If you want corruption, have this naive reporter plunder the news archives of city cops' behavior in the Seventies and Eighties. Stuff like that sells papers. If you want to sell me a scandal, make sure there's meat on that bone.
Watch closely, Miami: Broward County is considering making its sheriff not an elected position, but an appointed one. They had a bad apple and now the politicians want control over what they consider an embarrassing situation. Pay attention, folks — this is a power grab and a method of taking democracy away from the people. When common folk elect their dogcatcher, water-sewer director, or whomever, that is a fundamental of a free society.
If Miami had a police chief subject to recall and re-election, the city wouldn't be having the police problems mentioned in Tamara Lush's September 20 article, "America's Worst Cop." A fringe benefit for Miami residents would be millions of dollars saved in retirement packages if they had free choice to get rid of their latest bum-of-the-month-club member every four years. "Subject to recall" might be the system of checks and balances needed to keep a good cop in the chief's position.
Save the Cats!
Ban ownership: I can't understand why our society tolerates oddities like Alan Rigerman and their penchant for keeping wild animals in their homes, which was the topic of Calvin Godfrey's September 13 story, "Cat People." It's bad enough they are kept in tiny cages, even though their instincts would have them roam over many miles in a single day. Adding insult to injury is the macho attitude Rigerman exhibits. It's time to rewrite the laws that allow people to keep wild animals as pets. We don't need permits and we certainly don't need grandfathering. Can we just do the obvious and outlaw this practice altogether?
Call the authorities: Calvin Godfrey watched an animal being dragged by the throat and slammed to the ground, and instead of placing an emergency call to humane authorities, he wrote a puff piece about Alan Rigerman and his "pet" exotic cats?
Rigerman and his assistant, Anthony Zitnick, consider thick chains, chokeholds, and declawing to be acceptable ways of "controlling" big cats. Why is your paper praising these monsters?
The Rigerman family's "hobby" appears to be violating half a dozen state and federal anti-cruelty laws. Authorities should step in without delay.
Lisa Wathne, captive exotic animals specialist, People for the Ethical Treatment of Animals
Do the math: As someone who has seen the inside of exotic pet ownership for the past 15 years, I can attest to the fact that Calvin Godfrey portrayed the entire industry in his eloquent exposé. Great job!
Incidents in the United States since 1990 involving captive exotic cats have resulted in the deaths of 19 people — 15 adults and four children — as well as the mauling of 171 adults and children, 134 escapes, and the killing of 79 big cats. These figures represent only the headlines that Big Cat Rescue has been able to track. Because there is no reporting agency that keeps such records, the actual numbers are certainly much higher.

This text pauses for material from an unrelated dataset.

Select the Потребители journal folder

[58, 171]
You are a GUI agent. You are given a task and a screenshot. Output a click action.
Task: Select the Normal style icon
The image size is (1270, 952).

The United States represents less than five percent of the global population, but through 2006, 79 percent of all captive cat incidents occurred in this country. Florida represents less than six percent of the U.S. population, while 11 percent of all U.S. incidents occur in the state. Florida boasts the most comprehensive regulations allowing private ownership of exotic cats, while ranking first in big cat killings, maulings, and escapes.